PROBLEM A
In one to three sentences, explain why Raleigh was put on trial after his return to England, according to the sketch of Sir Walter Raleigh's life.
PROBLEM B
Pick up the sketch of Sir Walter Raleigh's life after its final sentence and keep writing.

EXTRACT
********
Despite all the faults in this copy, it is a very desired book and extremely rare. 

  

Sir Walter Raleigh (ca. 1552 – 1618) was a famed English writer, poet, soldier, courtier, and explorer.  Raleigh was born to a Protestant family in Devon, the son of Walter Raleigh and Catherine Champernowne.  Little is known for certain of his early life, though he spent some time in Ireland, in Killua Castle, Clonmellon, County Westmeath, taking part in the suppression of rebellions and participating in two infamous massacres at Rathlin Island and Smerwixk, later becoming a landlord of lands confiscated from the Irish. He rose rapidly in Queen Elizabeth  I's favor, being knighted in 1585, and was involved in the early English colonization of the New World in Virgini under a royal patent.  

 

In 1594 Raleigh heard of a "City of Gold" in South America and sailed to find it, publishing an exaggerated account of his experiences in a book that contributed to the legend of El Dorado.  After Queen Elizabeth died in 1603, Raleigh was again imprisoned in the Tower, this time for allegedly being involved in the Main Plot against King James I, who was not favorably disposed toward him.  In 1616, however, he was released in order to conduct a second expedition in search of El Dorado. This was unsuccessful and the Spanish outpost at San Thomé was ransacked by men under his command. After his return to England he was arrested and, after a show trial held mainly to appease the Spanish after Raleigh's attack of San Thomé, he was beheaded at Whitehall.
********
DATA SECTION

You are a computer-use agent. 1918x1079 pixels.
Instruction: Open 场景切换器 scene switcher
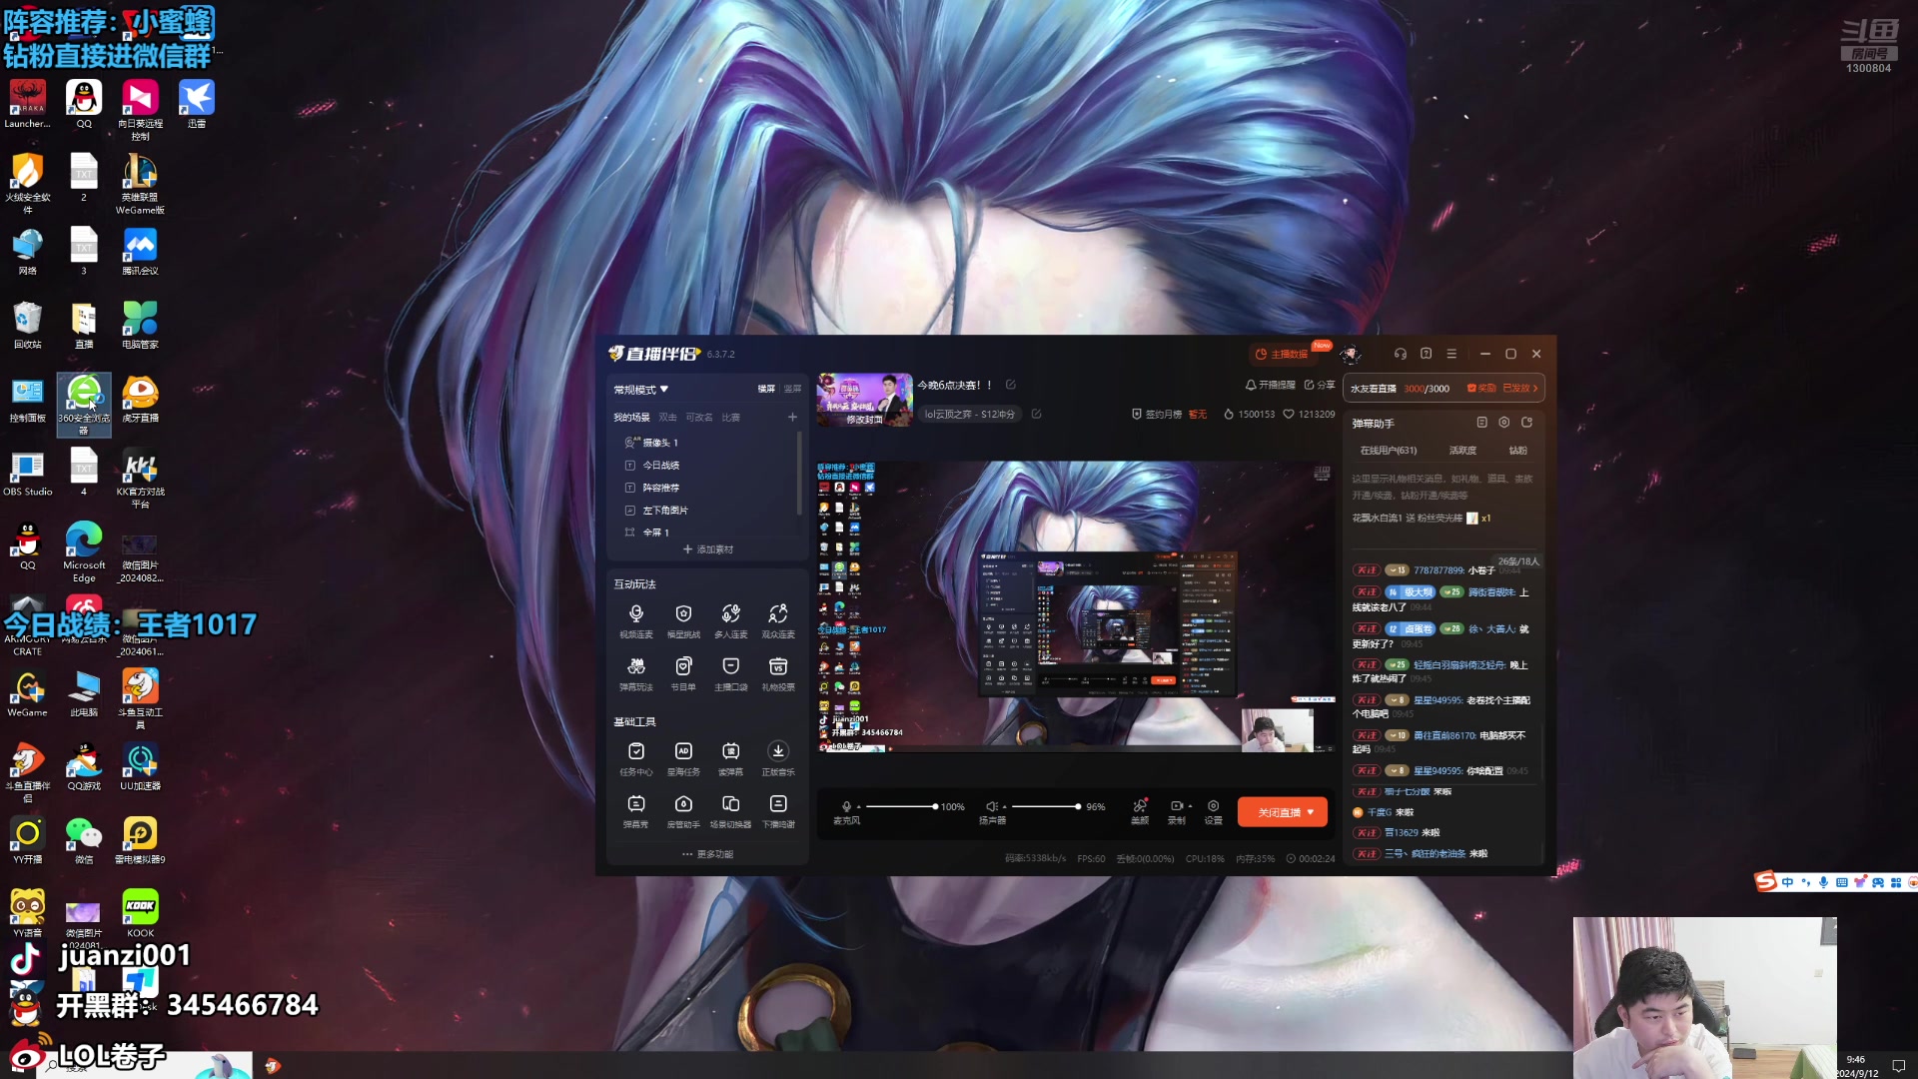(x=730, y=804)

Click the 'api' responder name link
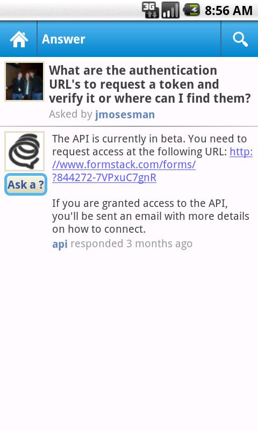[x=60, y=244]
********
EXPECTED ANSWER A
The sketch says the trial was a show trial held mainly to appease the Spanish. During his second search for El Dorado, men under his command had ransacked the Spanish outpost at San Thomé.

EXPECTED ANSWER B
 

During his seventeen years as an Irish landlord, frequently domiciling at Killulagh Castle, Clonmellon, county Westmeath, Raleigh made the town of Youghal his occasional home, where he was mayor from 1588 to 1589.  He is credited with having planted the first potatoes in Ireland, but it is far more likely that the plant arrived in Ireland through trade with the Spanish.  

 

Raleigh's plan in 1584 for colonization in the "Colony and Dominion of Virginia" (which included the present-day states of North Carolina and Virginia) in North America ended in failure at Roanoke Island, but paved the way for subsequent colonies.  His voyages were funded primarily by himself and his friends, never providing the steady stream of revenue  necessary to start and maintain a colony in America. (Subsequent colonization attempts in the early 17th century were made under the joint-stock Virginia Company which was able to pull together the capital necessary to create successful colonies.)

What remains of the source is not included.